I got various responses.  Thanks for all the ideas!  Sorry for not
sending thanks sooner, but we've been busy trying out some of the
suggestions, and it takes a while to get results.  Unfortunately, we
are still suffering, though I haven't tried everything yet.

phil@pex.eecs.nwu.edu (William LeFebvre) suggested:
> One thing that we do when dumping our Multimax is we restrict the
> number of sub-processes that it starts.  This is done with the
> Encore-specific option "-N", as in "dump -N 4 ..."  We use an
> N of 8 and get adequate performance on a machine with 4 APCs.

In benchmarking, I found that reducing the number of dump processes to
4 (by setting -N 2 -- two kids, a parent and a grandparent) increased
real time by a minimal amount and total CPU time used by 50% (!).  I
couldn't judge the load impact from the benchmark.  We tried this in
production last night, and got complaints that the load was even
worse!  (But one comment that it was 100% better -- perhaps that one
user logged in while the operator was changing tapes!)  (I'm not sure
whether we'll stick with this another night, trying to attribute the
high load to a looping sendmail or something :-).)


wtm@bu-it.bu.edu (W. Thomas Meier) suggested:
> 1.  The network:  It sounds like you may be up against a bad connection
>     to the network or a lot of load on the network.  

We have been experiencing network problems off and on, and our network
group has been running around fixing things, but it is not a constant
problem (as the dumps are).  I haven't looked into this suggestion
further.

>  2.  Running dumps concurrently on two file systems means that a lot
>      of inodes and file descriptors are in use.  You may have to double
>      those numbers.  Also, how much physical memory do you have?

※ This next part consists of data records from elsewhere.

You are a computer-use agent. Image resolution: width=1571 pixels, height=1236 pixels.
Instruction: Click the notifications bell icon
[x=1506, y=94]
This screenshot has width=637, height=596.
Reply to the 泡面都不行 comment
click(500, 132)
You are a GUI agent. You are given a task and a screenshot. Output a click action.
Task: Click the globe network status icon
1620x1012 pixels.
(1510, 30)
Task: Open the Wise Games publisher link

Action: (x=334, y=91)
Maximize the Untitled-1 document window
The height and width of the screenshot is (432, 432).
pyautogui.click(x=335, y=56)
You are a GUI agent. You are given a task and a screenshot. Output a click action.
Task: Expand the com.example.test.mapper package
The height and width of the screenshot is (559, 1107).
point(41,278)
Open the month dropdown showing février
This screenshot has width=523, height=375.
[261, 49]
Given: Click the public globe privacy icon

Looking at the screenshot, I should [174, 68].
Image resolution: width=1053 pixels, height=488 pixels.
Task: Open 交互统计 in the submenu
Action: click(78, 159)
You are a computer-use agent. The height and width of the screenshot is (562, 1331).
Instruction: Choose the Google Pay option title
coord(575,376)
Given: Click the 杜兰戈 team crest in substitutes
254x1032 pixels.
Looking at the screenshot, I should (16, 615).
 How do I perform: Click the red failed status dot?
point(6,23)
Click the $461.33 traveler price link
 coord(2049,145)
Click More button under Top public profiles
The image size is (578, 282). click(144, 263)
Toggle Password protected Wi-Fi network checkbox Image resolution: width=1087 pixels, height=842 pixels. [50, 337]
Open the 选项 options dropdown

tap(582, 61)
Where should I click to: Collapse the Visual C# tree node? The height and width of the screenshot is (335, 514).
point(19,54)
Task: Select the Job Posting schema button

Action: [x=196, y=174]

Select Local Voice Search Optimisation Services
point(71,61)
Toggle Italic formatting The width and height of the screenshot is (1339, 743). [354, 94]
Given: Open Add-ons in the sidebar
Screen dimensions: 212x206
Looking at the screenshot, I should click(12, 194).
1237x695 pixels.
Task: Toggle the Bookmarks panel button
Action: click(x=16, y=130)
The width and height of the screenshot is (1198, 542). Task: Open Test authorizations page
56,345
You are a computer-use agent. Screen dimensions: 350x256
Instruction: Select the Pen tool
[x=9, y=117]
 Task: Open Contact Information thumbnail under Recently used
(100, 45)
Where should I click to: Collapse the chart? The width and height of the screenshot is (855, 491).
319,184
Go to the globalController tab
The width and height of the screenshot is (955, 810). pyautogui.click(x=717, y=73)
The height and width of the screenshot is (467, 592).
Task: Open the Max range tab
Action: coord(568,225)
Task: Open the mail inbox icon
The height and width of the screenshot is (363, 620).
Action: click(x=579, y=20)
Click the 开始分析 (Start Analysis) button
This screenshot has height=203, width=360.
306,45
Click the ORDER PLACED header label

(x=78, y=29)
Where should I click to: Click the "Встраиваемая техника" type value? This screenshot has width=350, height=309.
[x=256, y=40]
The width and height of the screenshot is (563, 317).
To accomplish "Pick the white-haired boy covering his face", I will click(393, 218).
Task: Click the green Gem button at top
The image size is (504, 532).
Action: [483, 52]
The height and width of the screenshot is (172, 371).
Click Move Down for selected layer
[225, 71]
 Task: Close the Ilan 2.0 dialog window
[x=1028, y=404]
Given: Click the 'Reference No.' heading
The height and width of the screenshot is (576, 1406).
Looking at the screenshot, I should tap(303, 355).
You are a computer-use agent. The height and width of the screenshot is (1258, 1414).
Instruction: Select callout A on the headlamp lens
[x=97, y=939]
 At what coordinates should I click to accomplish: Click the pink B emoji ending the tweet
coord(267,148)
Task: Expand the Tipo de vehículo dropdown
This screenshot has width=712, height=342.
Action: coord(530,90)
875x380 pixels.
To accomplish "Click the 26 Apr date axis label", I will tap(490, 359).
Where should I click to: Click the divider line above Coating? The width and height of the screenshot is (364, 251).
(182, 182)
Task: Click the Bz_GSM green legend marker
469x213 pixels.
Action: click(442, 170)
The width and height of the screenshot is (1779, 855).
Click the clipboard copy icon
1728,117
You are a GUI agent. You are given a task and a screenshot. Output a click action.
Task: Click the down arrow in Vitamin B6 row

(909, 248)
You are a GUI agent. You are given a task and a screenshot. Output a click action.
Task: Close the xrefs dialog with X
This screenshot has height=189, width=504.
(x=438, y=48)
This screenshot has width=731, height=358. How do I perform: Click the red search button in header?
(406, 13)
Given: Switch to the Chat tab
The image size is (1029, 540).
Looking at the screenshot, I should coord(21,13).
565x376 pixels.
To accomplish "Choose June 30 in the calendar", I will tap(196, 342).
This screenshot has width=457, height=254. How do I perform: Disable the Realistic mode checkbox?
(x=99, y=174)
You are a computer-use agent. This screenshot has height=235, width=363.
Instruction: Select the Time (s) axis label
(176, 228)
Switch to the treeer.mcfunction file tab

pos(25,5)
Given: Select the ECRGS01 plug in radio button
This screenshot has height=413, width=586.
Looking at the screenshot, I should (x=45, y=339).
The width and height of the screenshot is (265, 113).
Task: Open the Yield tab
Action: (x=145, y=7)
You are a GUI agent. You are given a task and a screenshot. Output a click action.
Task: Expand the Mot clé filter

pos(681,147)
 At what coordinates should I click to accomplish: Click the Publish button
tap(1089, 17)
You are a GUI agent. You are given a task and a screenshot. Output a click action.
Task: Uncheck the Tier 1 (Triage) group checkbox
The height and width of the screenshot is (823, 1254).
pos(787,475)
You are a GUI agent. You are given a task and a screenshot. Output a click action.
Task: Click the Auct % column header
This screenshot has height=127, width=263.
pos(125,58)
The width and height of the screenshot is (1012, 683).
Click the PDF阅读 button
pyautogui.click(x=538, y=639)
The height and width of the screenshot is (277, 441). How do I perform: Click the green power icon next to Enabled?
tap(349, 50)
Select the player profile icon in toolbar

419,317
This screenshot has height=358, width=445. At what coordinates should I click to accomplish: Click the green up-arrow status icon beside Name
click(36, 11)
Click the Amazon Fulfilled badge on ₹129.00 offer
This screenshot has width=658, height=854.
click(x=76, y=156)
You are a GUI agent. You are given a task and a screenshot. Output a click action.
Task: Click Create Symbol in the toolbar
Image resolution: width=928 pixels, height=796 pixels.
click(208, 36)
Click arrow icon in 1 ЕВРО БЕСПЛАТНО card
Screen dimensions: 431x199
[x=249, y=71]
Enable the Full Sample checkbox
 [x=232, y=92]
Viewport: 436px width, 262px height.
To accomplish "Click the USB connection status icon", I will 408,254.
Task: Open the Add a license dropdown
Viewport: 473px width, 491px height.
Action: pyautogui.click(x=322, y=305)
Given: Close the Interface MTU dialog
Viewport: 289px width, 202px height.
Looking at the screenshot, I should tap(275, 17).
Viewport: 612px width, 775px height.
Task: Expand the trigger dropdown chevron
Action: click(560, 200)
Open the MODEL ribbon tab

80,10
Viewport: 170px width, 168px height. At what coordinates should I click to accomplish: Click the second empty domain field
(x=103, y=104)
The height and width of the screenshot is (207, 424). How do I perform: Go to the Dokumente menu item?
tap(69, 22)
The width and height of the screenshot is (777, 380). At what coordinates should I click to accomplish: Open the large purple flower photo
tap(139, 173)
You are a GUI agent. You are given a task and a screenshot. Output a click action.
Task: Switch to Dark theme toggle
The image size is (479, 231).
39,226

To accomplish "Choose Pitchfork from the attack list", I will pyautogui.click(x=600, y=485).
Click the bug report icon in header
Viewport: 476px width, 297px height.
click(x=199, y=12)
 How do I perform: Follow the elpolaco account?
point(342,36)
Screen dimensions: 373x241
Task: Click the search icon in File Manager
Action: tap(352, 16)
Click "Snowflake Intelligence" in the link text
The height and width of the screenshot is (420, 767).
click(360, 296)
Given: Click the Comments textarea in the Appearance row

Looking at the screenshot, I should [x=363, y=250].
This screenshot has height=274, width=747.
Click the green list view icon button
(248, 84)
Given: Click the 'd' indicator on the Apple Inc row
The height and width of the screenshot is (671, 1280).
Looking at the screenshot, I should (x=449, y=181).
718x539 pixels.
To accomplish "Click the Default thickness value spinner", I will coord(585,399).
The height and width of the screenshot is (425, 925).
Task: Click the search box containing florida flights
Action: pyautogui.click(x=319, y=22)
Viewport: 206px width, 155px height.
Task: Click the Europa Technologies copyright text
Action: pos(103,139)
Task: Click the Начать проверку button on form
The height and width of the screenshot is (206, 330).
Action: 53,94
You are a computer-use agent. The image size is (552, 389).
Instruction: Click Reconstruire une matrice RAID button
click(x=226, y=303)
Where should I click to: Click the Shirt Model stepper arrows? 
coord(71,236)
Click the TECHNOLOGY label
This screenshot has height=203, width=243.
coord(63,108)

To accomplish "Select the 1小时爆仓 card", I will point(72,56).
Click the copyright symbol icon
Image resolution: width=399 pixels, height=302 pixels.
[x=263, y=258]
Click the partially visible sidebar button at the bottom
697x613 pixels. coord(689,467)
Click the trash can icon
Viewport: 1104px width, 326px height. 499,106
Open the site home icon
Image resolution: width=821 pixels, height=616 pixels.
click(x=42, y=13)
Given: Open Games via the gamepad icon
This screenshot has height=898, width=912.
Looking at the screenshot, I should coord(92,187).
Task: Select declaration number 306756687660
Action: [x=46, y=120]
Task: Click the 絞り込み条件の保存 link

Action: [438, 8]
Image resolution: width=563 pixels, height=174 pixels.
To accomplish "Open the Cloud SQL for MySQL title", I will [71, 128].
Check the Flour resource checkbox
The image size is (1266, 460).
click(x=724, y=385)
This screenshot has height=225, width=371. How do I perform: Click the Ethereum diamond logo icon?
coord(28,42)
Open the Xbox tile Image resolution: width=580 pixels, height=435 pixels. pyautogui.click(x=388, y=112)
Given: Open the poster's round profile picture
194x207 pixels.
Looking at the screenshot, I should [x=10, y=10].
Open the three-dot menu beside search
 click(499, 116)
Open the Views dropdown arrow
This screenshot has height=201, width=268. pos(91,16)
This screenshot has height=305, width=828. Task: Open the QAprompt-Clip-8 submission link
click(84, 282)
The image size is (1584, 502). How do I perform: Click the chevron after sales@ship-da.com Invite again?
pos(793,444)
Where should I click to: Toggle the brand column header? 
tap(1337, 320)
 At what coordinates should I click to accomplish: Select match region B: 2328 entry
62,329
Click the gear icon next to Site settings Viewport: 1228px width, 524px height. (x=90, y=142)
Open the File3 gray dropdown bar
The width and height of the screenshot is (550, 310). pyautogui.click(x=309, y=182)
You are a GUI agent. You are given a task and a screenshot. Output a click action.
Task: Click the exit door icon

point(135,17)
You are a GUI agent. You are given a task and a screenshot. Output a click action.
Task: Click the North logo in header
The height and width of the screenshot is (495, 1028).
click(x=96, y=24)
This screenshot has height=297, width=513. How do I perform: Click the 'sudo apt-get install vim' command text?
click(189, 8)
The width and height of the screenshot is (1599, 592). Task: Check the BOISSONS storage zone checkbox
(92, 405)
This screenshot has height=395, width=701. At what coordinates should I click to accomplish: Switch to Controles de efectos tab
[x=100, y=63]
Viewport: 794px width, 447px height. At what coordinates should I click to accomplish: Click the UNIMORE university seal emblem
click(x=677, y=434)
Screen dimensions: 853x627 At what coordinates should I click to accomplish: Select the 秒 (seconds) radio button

In 
>      order to run concurrent backups, you may need more physical memory
>      or at least more swap space on disk (it should be no more than 
>      twice physical ).				 ^^^^^^^

We have 128 meg of physical memory, and about 500 meg of swap (1054464
blocks, on five separate disks -- 2 have 262848, 2 have 131808 and the
last 265152 blocks).

Did you really mean "no more"?  Am I losing in some obscure way by
having too much swap space?

>      Also, check the number of large and small ethernet frame packets
>      in your Umax.param file.  I set mine to 300 for each.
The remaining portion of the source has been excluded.